Ausgewählter Abschnitt:
┌──

Auch in Österreich ist der Umgang mit Asylsuchenden, dort falsch "Asylwerber" genannt, rüde bis menschenverachtend. Anstatt Inhaftierung gibt es eine "Anwesenheitspflicht" bei der Erstaufnahme, wie überhaupt das ungarische Nachbarland die Dinge viel charmanter zu lösen pflegt. Was in Deutschland schlicht als Abschiebezentrum bezeichnet wird, weil es nichts anderes ist, umschreibt man in Wien als "Kompetenzzentrum für aufenthaltsbeendene Maßnahmen". Die sehen dann auch schon einmal so aus, dass Familien mit Kleinkindern in aller Hergottsfrühe durch ein Polizeisonderkommando aus dem Bett gerissen werden oder sich Polizisten den minderjährigen "Schübling" während des Unterrichts aus einer Schulklasse greifen.

In Österreich regen viele Menschen besonders jene Fälle auf, bei denen längst über Jahre integrierte Zuwanderer aus ihrem Leben und Gemeinden gerissen werden, Kinder, für die das Gastland zur Heimat wurde, leiden für die langsame Bearbeitung der Anträge und das Schicksal ihrer Eltern mit. Pardon ist selten vorgesehen und ein reiner Gnadenakt einer meist eiskalten Bürokratie und zynischer Innenminister. Am Rand sammeln Rechtspopulisten wie FPÖ-Chef Strache das politische Kleingeld ein, sekundiert vom Anti-Ausländer- und Anti-EU-Hetzblatt Kronenzeitung als Sprachrohr der Stammtische.

Jenseits grundsätzlicher Fragen und Bürgerängste ist Humanismus möglich

Katastrophale Zustände im Asylwesen gibt es also in vielen, fast allen EU-Ländern, man denke nur an die Lager in Griechenland, die Umstände in Italien oder Frankreich. Dabei wird häufig ignoriert, dass Asylanten erstmal keine Straftäter sind, sondern aus einer meist nicht selbst verschuldeten existentiellen Notlage heraus (ob politisch oder wirtschaftlich), ein System nutzen, das sich unsere Länder selbst geschaffen haben. Indem man den Flüchtlingen das Arbeitsrecht verweigert, schneiden sich die Länder ins eigene Fleisch, einer Kriminalisierung wird damit sogar Vorschub geleistet. Diese Punkte sollten, jenseits der komplexen Debatte, wieviel Asyl und unter welchen Umständen sinnvoll und verträglich ist, als Teil der Grundrechtepolitik der EU vereinheitlicht, vermenschlicht werden, wie hart man in der Sache auch immer bleiben will oder muss, um den Zustrom aus den Hinterhöfen unseres Wohlstands in Grenzen zu halten. Die Ängste vieler Menschen in Europa müssen eine humanistische Grundeinstellung nicht ausschließen.

└──

Datensatzinhalt:
┌──

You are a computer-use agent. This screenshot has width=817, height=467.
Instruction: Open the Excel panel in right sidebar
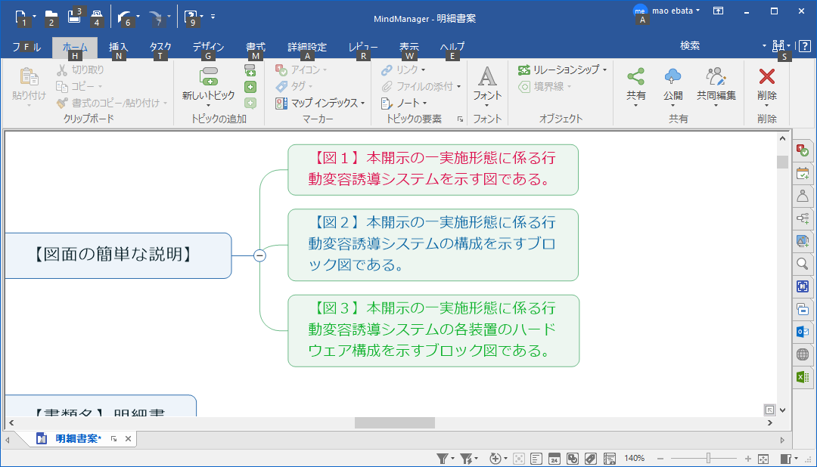[x=803, y=377]
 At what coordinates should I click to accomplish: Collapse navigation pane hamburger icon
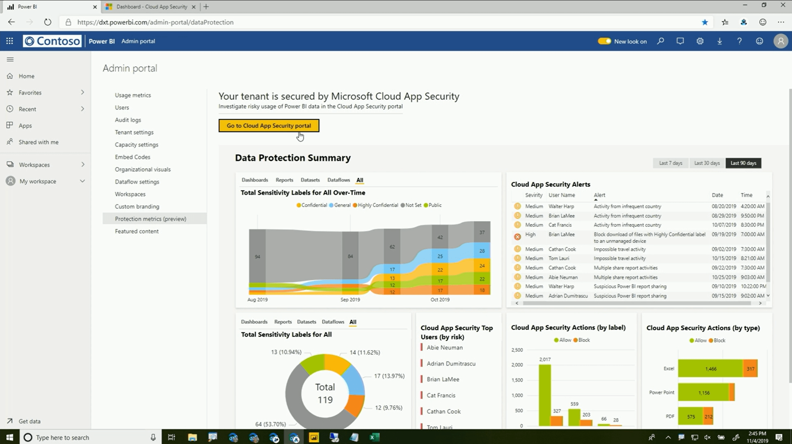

└──

Aufgabe 1: Wie lässt sich der Absatz des Abschnitts über den Umgang mit Asylsuchenden, der mit „In Österreich regen viele Menschen“ beginnt, als kurze Stichpunktliste wiedergeben, ohne dass seine wesentlichen Aussagen verloren gehen?
Aufgabe 2: Kannst du den Abschnitt über den Umgang mit Asylsuchenden wieder aufnehmen und nach seinem letzten Satz weiterführen?

Richtige Antwort 1:
- Viele Menschen in Österreich empören sich besonders über Fälle, in denen seit Jahren integrierte Zuwanderer aus ihrem Leben und ihren Gemeinden gerissen werden.
- Kinder, für die das Gastland zur Heimat wurde, leiden unter der langsamen Bearbeitung der Anträge und unter dem Schicksal ihrer Eltern mit.
- Ein Pardon ist selten vorgesehen und bleibt ein reiner Gnadenakt einer meist eiskalten Bürokratie und zynischer Innenminister.
- Rechtspopulisten wie FPÖ-Chef Strache schlagen daraus politisches Kapital, unterstützt von der ausländer- und EU-feindlichen Kronenzeitung als Sprachrohr der Stammtische.

Richtige Antwort 2:
Göyngöyspata ist nur ein Hot Spot und wurde zum Symbol für politische und auch amtliche Menschenverachtung. Unsere Reportage.

Ungarn ist mit sich selbst überfordert

Ungarn ist mit der wachsenden illegalen Zuwanderung, vor allem durch Schlepper und Menschenhändler (über Serbien, Rumänien) überfordert und auch weitgehend alleingelassen. Hinzu kommt, dass die neue Law-and-order-verliebte Regierung nicht lange fackelt und wenig Rücksicht auf Menschenrechte und andere Gutmenschenhobbys nimmt. Man darf dabei nicht vergessen, dass Ungarn nicht einmal alle eigenen Bürger als gleichwertig behandelt, was man am Umgang mit dem ärmsten Teil der rund 7% ausmachenden ungarischen Roma sehen muss, aber auch an der Kriminalisierung von Obdachlosen erkennt. Generell neigt sich Orbánistan mehr und mehr nach 1984 als ins 21. Jahrhundert, wie zuletzt eine Novelle des Strafgesetzbuches zeigt, in deren Schatten eine Haft für Asylanten nur als logische Anpassung an den Mainstream erscheint.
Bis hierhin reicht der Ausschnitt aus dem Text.